My work is predominately in the IT sector, currently working as an interim for a global software organisation but previously I have delivered front line Talent Acquisition, Strategy and retained search services to global and European based organisations. Being the IT sector they all love technology although being the IT sector many have poorly integrated systems that fail to deliver effect services to front line recruiters. This focus on the technology is changing how the Talent Acquisition function operates. The focus is on KPI’s, the speed to hire, delivery of contact schedules ensuring that every candidate is contacted rather than a focus on the message they receive. Large organisations are beginning to think that the speed of the transaction and that all the boxes are ticked is actually recruiting?
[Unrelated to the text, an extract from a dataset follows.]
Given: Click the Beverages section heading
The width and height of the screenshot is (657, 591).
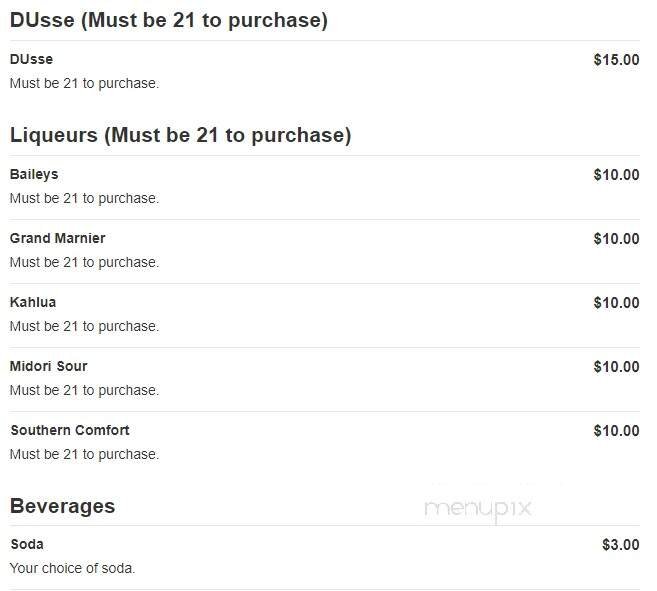Looking at the screenshot, I should click(62, 506).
That tracking everything will deliver motivated, engaged candidates. Don’t get me wrong in many cases is does but that is in spite of the applicant tracking system not because of it.

I have used the word. Transaction.

For that is what it has become on the client side of the fence. How many of us have criticised external agencies for that focus on transaction, for failing to engage with the candidate market, looking for long term engagement rather than short term result? We are doing the same thing. A transactional focus that has commoditised our engagement with candidates, making us all look for a perfect round peg for our perfect round hole rather than thinking longer term.
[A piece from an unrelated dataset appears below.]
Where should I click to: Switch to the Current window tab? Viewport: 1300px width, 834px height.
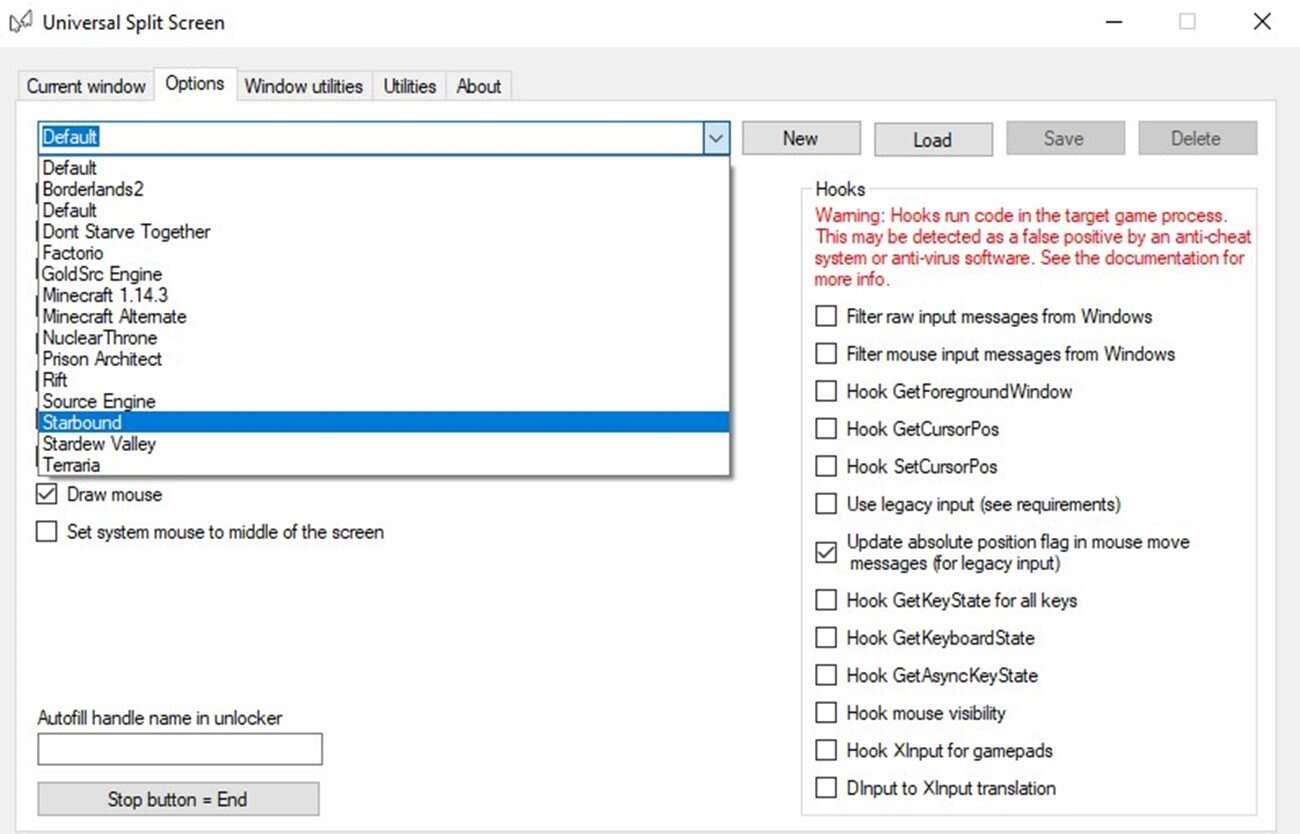[x=86, y=86]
The Talent Acquisition organisation of any business is being forced to reduce hiring costs. This is no bad thing. Using external agencies at 30% of salary or whatever you are paying is fine for those difficult to fill roles or the role you fill once in a blue moon but cannot and should not be sustained in the long term. But whilst the corporate approach does reduce overall costs it misses out on measurement of opportunity cost due to poor candidate engagement or the employment brand damage caused by an applicant tracking system on interested in the here and now rather than building a sustainable relationship based engagement with candidates they need today and in the future.

Large corporates are filled with great talent acquisition teams. They are motivated and capable but if they are hidden behind technology they will fail. They need to be let of the lead a little, courageed to think outside of the tick boxes, reports and REQ closure schedule.

Good recruitment is all about the relationship, not the technology, not the transaction.

This is not a revolutionary statement. I know that, you know that. But good recruiters have become good recruiters through the power of picking up the phone, engaging with candidates, qualifying hard and building a long term relationship. The good thing about an external agency chasing the fee is that they can often think of a candidate as a succession of fees every 2 to 3 years. Imagine if talent acquisition could think or be allowed to think in the same terms, delivering on real succession planning.

I am a bit of an eeyore when it comes to my views on recruitment so whilst it is sounds a bit doomy and gloomy it can be fixed. Let recruiters recruit, make intellectual decisions, engage with their hiring managers and stop them from being transactional CV sourcers. Encourage to think longer term, not just the current open REQ’s list. That the great candidate they saw today that isn’t quite right today but is right for the company is engaged. That they do have a phone call, a coffee even a postcard. Something that says I think you are a great candidate and when I have something good for you, we will both know.

I haven’t got beyond that today.

There is more to come but not sure what yet. Maybe corporates need education, understanding the difference between a recruiter and a CV sifter. That the tools should be built around the recruiter making their lives simpler, allowing them to focus on what they are best at. That technology is good but so much more than a job feed stream on twitter.

I told you all I was back in the game (I'm back in the game) I am. There is so much to do but galvanising that into something tangible is tough on my own, so engage, tell me I’m wrong, tell me I’m right. Tell me how we are going to fix it.